Monday, Jul. 17, 1972

Blazoning the Heavens

THE DISCOVERY OF OUR GALAXY

by CHARLES A. WHITNEY

308 pages. Knopf. $10.

THE BEAUTY OF THE UNIVERSE

by HANS ROHR, translated and revised by

ARTHUR BEER

87 pages. Viking. $10.

The Rosette in Monoceros. The Veil in Cygnus. The Ring Nebula in Lyra. Even the names have a special loveliness. Say them aloud: the Cluster in Berenice's Hair, the Horsehead in Orion, the Crab Nebula in Taurus. As science presses its probes to the most inner recesses of the mind, to the most minute structures of matter and the very processes of life, jubilation may be called for, or anxiety. But only the astronomers, searching out the reaches of space that are the boundaries of time as well, can evoke a sense of might and beauty that inspires reverence.

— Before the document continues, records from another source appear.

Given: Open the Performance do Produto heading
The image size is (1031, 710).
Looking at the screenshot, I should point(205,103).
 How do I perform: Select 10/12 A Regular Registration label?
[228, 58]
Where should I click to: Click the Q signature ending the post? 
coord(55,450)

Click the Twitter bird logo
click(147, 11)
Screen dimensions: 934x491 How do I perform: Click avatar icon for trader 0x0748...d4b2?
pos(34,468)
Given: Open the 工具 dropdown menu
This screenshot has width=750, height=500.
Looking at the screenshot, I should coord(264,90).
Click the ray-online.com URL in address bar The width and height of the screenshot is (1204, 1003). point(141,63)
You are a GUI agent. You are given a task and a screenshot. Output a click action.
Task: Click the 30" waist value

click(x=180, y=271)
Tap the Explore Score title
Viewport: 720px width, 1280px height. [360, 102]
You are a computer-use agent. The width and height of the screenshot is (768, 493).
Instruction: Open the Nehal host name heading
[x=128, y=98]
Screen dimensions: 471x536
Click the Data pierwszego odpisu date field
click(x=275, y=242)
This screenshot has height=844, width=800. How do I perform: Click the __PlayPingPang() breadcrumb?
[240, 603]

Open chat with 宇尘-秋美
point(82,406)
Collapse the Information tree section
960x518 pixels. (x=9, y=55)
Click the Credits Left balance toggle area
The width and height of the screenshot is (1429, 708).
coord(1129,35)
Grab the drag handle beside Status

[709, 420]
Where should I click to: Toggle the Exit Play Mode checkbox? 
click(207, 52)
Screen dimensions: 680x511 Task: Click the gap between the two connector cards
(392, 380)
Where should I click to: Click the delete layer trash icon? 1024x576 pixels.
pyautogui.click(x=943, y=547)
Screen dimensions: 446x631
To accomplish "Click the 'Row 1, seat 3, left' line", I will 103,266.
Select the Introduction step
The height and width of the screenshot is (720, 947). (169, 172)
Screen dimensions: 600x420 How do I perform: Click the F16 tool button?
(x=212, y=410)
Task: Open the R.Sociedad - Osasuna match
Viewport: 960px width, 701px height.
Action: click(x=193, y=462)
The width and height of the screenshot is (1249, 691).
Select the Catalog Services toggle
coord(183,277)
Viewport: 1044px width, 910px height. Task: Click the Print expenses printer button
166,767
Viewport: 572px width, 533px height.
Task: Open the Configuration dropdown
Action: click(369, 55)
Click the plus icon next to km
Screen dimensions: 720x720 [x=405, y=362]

Two professional astronomers have published books that blazon the heavens for the layman. Professor Charles Whitney of Harvard has jotted down from his readings in the history of his own science a carelessly graceful, highly personal account of the long evolution of the idea that our sun is merely one star, of unexceptional luminosity, located near the rim of a vast wheel of stars more numerous than the sands of the seashore. This spiral galaxy in turn is merely one among a countless number.

Whitney is often felicitous, and only sometimes obviously secondhand. He is at his best in an engaging account of William Herschel, an 18th century oboist who deserted the Prussian army, emigrated to England, and at the age of 35 turned to building telescopes. Herschel was possibly the greatest observational astronomer in history. One night in December 1779, he was looking at the moon through a telescope he had built. A gentleman asked to look and "expressed great satisfaction at the view." The gentleman was soon a friend, who introduced Herschel to the Royal Society and to King George III. Herschel soon became the court astronomer, showing Saturn to the princesses at Windsor. This happy chain of encounters, as Whitney retells it, typifies the charm and enthusiasm not only of Herschel but of the book as well.

Future Suns. Herschel described the Great Nebula in the Sword of Orion as "an unformed fiery mist, the chaotic material of future suns." Today's astronomers have far more powerful instruments than Herschel had, but the description stands. The photos of the nebula and other far-out phenomena in Whitney's book are copious and often stirring. They are bettered, how ever, by Hans Rohr, general secretary of the Swiss Astronomical Society, in what is essentially a book of pictures with extended captions. Many of Rohr's illustrations are in color. Starlight is white to the eye even through telescopes, but the fault is the eye's. Now the true mixture of colors has been captured with new film and carefully contrived exposures. The results are stunning. The filamentary clouds that surround the Pleiades are blue. The Veil in Cygnus is a flutter of gauze, violet shading to blue. The nebula M51 in Canes Venatici is a breathtaking pinwheel of emerald and turquoise studded with diamonds. The wheels within wheels of the Great Nebula in Andromeda are as stupendous as its haunting name, all lime green with a nucleus of glowing citrine.